The Inflation Reduction Act (IRA) channels $270 billion in tax credits for climate investments but raises concerns about incineration—a false solution to waste disposal that could generate 637.7 million tonnes of CO2e emissions over two decades, further harming the environment and disadvantaged communities.
By: Marcel Howard (Zero Waste Program Manager, US/Canada) and Jessica Roff (Plastics & Petrochemicals Program Manager, US/Canada)

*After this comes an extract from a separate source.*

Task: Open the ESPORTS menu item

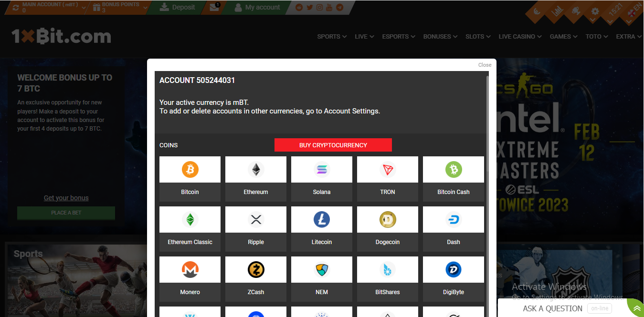Action: pos(398,36)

- The Inflation Reduction Act (IRA) is primarily a tax bill. Of the promised $369 billion in climate investments, $270 billion will come in the form of tax credits1
- Incineration is one of the most polluting and expensive waste disposal systems. Industry2 often greenwashes incineration as “waste-to-energy”3 despite producing minimal amounts of usable energy and massive energy input
- By measuring the lifecycle climate impacts of incineration accurately, the Department of the Treasury can deny polluting facilities billions in tax credits intended for actual sustainable energy solutions and ultimately delay or block their construction or expansion
- If industry succeeds in propping up incinerators for 20 years, they will produce 637.7 million tonnes of climate-change-inducing CO2e emissions and further exacerbate toxic pollution and environmental racism4
- Pairing new subsidies for incinerators with incentives for EVs is perverse
- Turning waste, including fossil fuel-derived plastics, into jet fuel is dangerous and does not decarbonize air travel
- Two-thirds of US incinerators are located in states that include incineration in their renewable energy portfolio
- The IRA allocated billions of dollars in lending subsidies specifically meant to drive reinvestment in low-wealth and environmental justice communities. Environmental justice, frontline, and fenceline groups should consider applying for these IRA lending programs
The United States (US) has a waste problem compounded by a plastic problem. For decades, we have been handling our waste in ways that harm communities, our climate, and the natural world. Federal, state, and municipal governments continue to site waste incinerators of all forms in Black, brown, indigenous, and lower-wealth communities — plaguing them with decades of harmful air emissions, high levels of greenhouse gasses, toxic waste, accidents, and other health and safety-related concerns. From fossil fuel extraction to final waste product disposal, the entire production process damages these communities and numerous others. Across the board, incineration is one of the most polluting and expensive waste disposal systems.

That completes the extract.